» **Dataset entries**
══════════
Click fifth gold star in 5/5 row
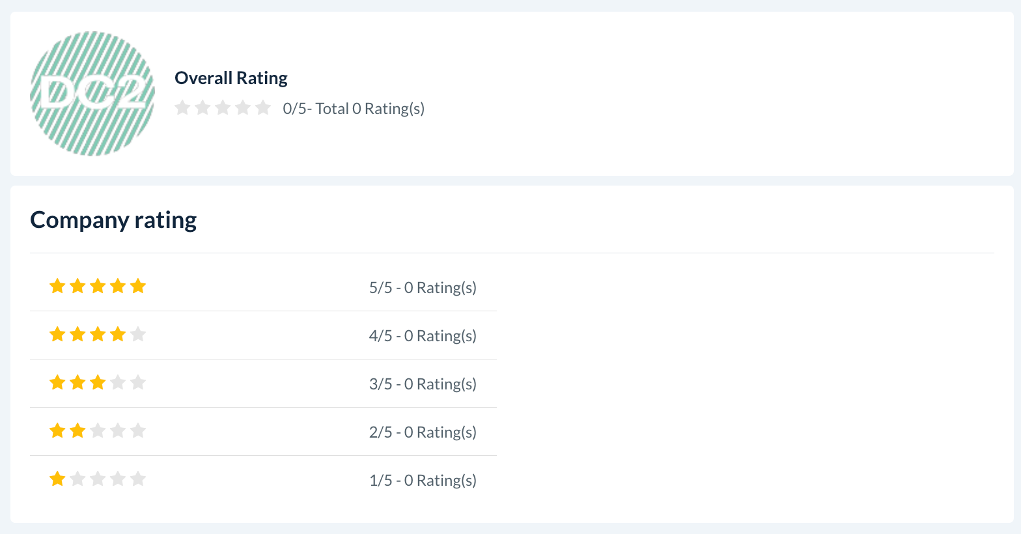Viewport: 1021px width, 534px height. click(x=138, y=286)
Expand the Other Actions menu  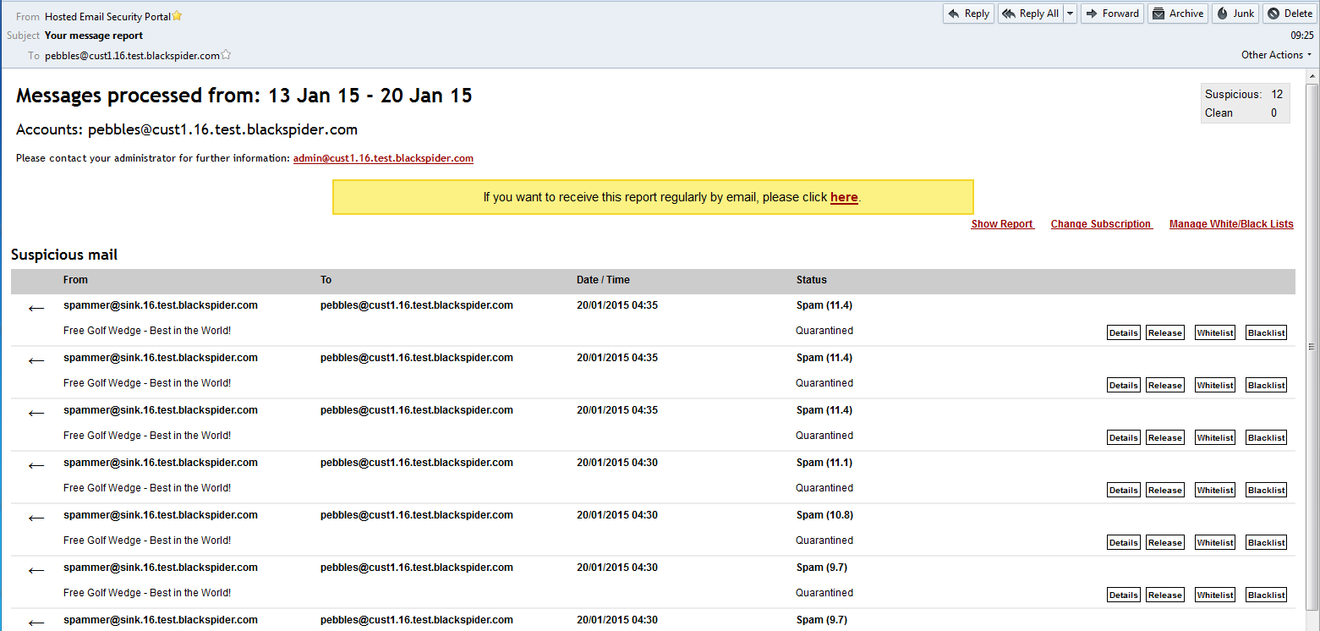(x=1275, y=54)
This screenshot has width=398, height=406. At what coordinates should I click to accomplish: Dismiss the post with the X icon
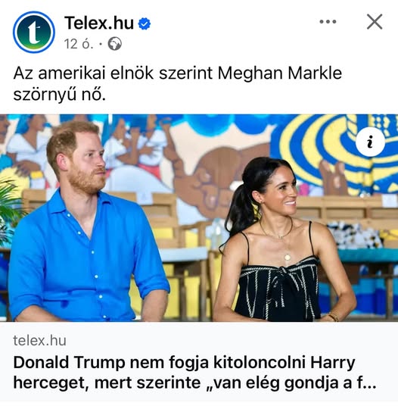coord(375,22)
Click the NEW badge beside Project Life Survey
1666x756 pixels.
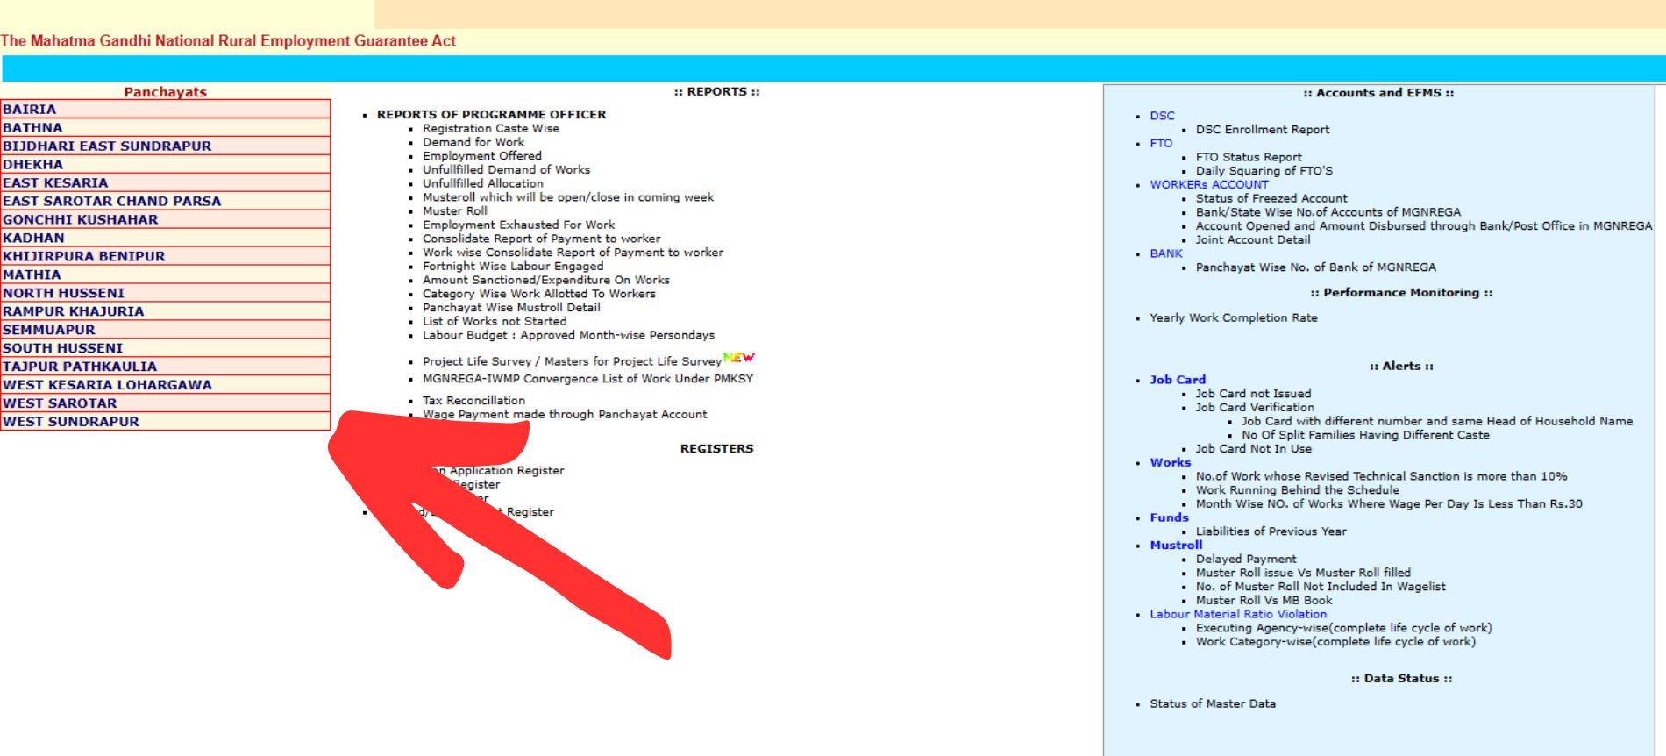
══════════
» **WHAT THE TASK ASKS**
Omit the pictures. Write out exactly the lines from the one containing "This screenshot has" through the last line of the entries, both of them included.

» **OUTPUT OF THE TASK**
This screenshot has width=398, height=406. At what coordinates should I click to accomplish: Dismiss the post with the X icon
coord(375,22)
Click the NEW badge beside Project Life Survey
1666x756 pixels.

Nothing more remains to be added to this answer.